→ **Consignas**:
1. Indica si cada afirmación coincide con el pasaje sobre la muerte del fiscal Nisman y responde sí o no, citando literalmente las palabras que lo deciden. (a) Nisman fue hallado muerto en su apartamento del centro de Buenos Aires. (b) En el ataque de 1994 al centro comunitario judío murieron 95 personas. (c) La presidenta publicó en Twitter una nota sobre la muerte del fiscal.
2. Responde estas preguntas con datos del pasaje sobre la muerte del fiscal Nisman:
(a) ¿De qué calibre era la pistola encontrada cerca del cadáver?
(b) ¿Cómo se llama el canciller cuyo arresto pidió el fiscal?
(c) ¿De quién era hermano Juan Duarte?
3. Retoma el pasaje sobre la muerte del fiscal Nisman y continúalo a partir de su última oración.

→ **Pasaje citado**:
----------

Mario Szichman
A partir de enero de este año, el gobierno de Buenos Aires ha ingresado en
otra de esas crisis terminales, registradas aproximadamente cada década. En
este caso un episodio policial abre varias posibilidades a un narrador. Puede
limitarse a escribir un relato de misterio, o directamente una moderna versión
de A la búsqueda del tiempo perdido.
Pero primero, vamos a los hechos. El 18 de enero pasado, el fiscal
argentino Alberto Nisman fue hallado muerto en su apartamento del centro de
Buenos Aires. Encontraron una pistola calibre 22 cerca de su cadáver. La primera hipótesis, enunciada por la jefa
de estado, transformada en la Sherlock Holmes de la política argentina, fue que
se trataba de un suicidio.
Días antes de su muerte el fiscal había acusado a la presidenta y a varios
funcionarios de su gobierno de intentar encubrir un acuerdo con el gobierno de
Teherán por el cual se protegería a funcionarios iraníes de toda
responsabilidad en el ataque de 1994 a un centro comunitario judío en Buenos
Aires donde murieron 85 personas.
El fiscal también había redactado una solicitud para que fuera arrestada
Fernández y su canciller, Héctor
Timerman.
Nisman no parecía precisamente el prototipo del suicida, pero sí del profeta. Un día antes de su
muerte declaró a un periodista que a raíz de sus investigaciones “Podría
terminar muerto”.
Horas después del hallazgo del cadáver de Nisman, la presidenta escribió
una nota en Facebook lamentando el suicidio del fiscal. Varios medios de la
prensa internacional insistieron en una palabra para conceptuar la nota: era rambling. Los sinónimos de rambling son, si se los usa como
adjetivos: incoherente, farragoso, inconexo. Cuando pasan al territorio del
nombre, se transforman en divagaciones o en desvaríos.
La ilusión del suicidio de Nisman solo provocó bromas macabras. Los
porteños resucitaron un viejo chiste de la primera época del gobierno de Juan
Domingo Perón: “Todos saben que el fiscal se suicidó, pero nadie sabe quién lo
hizo”.
El chiste fue aplicado por primera vez el 9 de abril de 1953 cuando Juan
Duarte, hermano de Eva Duarte de Perón, y ex secretario privado del presidente
apareció suicidado en su apartamento.
“Juancito”, como era conocido de manera inevitable por todos aquellos que
nunca lo vieron en su vida, había sido acusado de toda clase de peculados,
obviamente imposibles de verificar durante la presidencia de Perón. Al parecer,
el simpático calavera tenía metida la
mano en numerosas latas. Debió renunciar al cargo que le proporcionó su cuñado,
y recibió numerosas advertencias de que estaba siendo investigado por presunta
corrupción administrativa. En una alocución radial Perón anunció las medidas
que pensaba adoptar contra los corruptos. Al parecer Juancito se sintió aludido
cuando su cuñado dijo que no pensaba perdonar a nadie. “Aunque sea mi propio
padre irá preso, porque robar al pueblo es traicionar a la patria”, dijo Perón
en esa ocasión.

----------

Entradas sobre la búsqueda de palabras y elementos
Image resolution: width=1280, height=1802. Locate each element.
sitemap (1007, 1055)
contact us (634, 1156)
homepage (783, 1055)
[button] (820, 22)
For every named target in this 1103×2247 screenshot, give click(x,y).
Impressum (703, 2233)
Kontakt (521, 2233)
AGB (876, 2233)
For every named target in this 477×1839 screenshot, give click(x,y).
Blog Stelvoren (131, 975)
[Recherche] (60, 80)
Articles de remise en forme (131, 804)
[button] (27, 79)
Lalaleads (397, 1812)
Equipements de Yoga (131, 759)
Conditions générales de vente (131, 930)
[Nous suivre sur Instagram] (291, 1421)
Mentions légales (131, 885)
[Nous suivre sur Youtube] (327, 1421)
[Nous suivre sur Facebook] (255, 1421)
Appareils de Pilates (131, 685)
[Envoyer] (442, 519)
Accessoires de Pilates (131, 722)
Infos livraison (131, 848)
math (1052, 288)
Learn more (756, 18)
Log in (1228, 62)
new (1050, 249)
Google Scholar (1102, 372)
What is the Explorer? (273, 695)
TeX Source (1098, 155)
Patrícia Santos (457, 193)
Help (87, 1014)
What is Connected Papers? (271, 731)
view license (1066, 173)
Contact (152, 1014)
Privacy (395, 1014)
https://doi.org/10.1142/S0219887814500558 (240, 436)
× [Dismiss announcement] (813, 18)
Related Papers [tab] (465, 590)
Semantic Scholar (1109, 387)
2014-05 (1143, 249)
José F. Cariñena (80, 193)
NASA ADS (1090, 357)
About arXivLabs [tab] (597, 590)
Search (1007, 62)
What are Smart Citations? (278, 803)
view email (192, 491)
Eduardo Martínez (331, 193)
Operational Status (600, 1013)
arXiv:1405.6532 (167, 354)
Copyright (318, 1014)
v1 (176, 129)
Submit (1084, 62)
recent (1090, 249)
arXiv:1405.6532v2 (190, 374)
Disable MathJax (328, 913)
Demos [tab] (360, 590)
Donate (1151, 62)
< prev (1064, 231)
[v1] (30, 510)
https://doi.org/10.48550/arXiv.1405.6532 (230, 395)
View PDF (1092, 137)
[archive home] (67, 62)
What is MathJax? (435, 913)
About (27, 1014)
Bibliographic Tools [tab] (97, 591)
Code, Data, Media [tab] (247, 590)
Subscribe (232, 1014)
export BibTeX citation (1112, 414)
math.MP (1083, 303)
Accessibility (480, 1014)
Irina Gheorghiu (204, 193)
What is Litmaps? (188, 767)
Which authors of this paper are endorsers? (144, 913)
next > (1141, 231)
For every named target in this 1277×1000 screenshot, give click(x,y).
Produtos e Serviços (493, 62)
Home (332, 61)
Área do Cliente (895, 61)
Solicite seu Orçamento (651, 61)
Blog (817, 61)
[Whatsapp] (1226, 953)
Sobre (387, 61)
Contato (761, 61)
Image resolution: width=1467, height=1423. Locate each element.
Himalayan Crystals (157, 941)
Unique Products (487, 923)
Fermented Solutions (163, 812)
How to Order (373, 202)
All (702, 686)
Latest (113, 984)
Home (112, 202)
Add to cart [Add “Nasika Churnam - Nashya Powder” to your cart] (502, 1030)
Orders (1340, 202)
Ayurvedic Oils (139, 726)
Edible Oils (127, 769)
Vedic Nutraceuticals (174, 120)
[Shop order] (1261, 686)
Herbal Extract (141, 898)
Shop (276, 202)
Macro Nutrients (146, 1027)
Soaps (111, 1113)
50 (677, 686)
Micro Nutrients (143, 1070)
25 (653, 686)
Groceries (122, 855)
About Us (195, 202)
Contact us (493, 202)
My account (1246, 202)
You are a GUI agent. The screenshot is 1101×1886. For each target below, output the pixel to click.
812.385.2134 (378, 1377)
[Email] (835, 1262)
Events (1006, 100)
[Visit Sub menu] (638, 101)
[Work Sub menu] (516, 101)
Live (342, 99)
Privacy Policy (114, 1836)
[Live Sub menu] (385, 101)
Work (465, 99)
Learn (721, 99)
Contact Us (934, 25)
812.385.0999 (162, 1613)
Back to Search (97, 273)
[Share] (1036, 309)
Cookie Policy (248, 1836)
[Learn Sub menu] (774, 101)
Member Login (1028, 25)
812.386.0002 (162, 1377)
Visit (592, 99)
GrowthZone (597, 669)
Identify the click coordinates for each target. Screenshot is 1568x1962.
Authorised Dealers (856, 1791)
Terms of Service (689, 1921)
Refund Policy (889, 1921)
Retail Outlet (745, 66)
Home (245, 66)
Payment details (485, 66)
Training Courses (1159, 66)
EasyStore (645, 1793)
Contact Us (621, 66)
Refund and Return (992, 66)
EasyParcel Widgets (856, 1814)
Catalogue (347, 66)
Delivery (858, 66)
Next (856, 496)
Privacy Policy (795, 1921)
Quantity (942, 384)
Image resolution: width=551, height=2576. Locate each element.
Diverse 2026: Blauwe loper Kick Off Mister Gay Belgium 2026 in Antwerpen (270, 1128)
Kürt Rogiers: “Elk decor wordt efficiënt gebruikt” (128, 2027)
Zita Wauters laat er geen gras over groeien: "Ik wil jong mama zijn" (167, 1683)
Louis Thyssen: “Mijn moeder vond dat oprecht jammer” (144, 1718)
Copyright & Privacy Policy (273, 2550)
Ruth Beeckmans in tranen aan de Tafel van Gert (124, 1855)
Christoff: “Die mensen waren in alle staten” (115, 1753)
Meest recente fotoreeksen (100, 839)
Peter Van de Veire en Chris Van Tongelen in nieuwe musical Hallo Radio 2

----------

→ **Respuestas**:
1.
(a) Sí: «fue hallado muerto en su apartamento del centro de Buenos Aires».
(b) No: «donde murieron 85 personas».
(c) No: «la presidenta escribió una nota en Facebook».

2.
(a) Era calibre 22.
(b) Se llama Héctor Timerman.
(c) Era hermano de Eva Duarte de Perón.

3.
Tan aludido se sintió Juancito, que decidió abandonar este mundo, tras
redactar una nota que muchos dudan hayan sido de su puño y letra, expresando su
total honestidad, y rogando que no se culpara a nadie de su muerte. La
fementida oposición dijo que las últimas palabras del mártir fueron:
“¡Muchachos, no disparen!”
SUICIDA NO,
PROFETA SÍ
Algunos días después de la muerte de Nisman, Cristina Fernández cambió su
hipótesis de trabajo. En otra nota en
Facebook casi tan rambling como la
anterior, decía que el fiscal no se había suicidado para hacerla quedar mal.
No: había muerto de mano aleve. Era evidente que alguien más deseaba hacerla
quedar mal.
Y ahora, sesenta años después del presunto suicidio de Juan Duarte, y dos
décadas después del atentado contra el centro judío de la Amia, la sociedad
argentina ha llegado a ese punto donde todos son culpables, y todos son simultáneamente inocentes.
Simón Romero, jefe de la oficina de The
New York Times en Río de Janeiro, dio una lista de los sospechosos
habituales, mencionando los rumores que circulan: “La presidenta lo hizo. No,
no fue la presidenta. Fue un jefe del servicio de inteligencia que está
complotando contra ella. Tal vez fue realmente un suicidio, la trágica caída de
un hombre cuyo caso se estaba desplomando. O fue Irán, o el Mossad de Israel. O
la CIA”. Y eso, sin olvidar la perdurable influencia de los nazis que
encontraron refugio en la Argentina tras la caída del Tercer Reich, gracias a
los buenos oficios de Perón.
Una persona entrevistada por Romero le ofreció la siguiente lista de
sospechosos: “Puede tratarse de una facción armada del terrorismo internacional
constituida por narcotraficantes, nazis, y yihadistas, o una mafia de judíos y
marxistas que involucra a la CIA, a Israel y al Mossad”, el servicio de
inteligencia israelí.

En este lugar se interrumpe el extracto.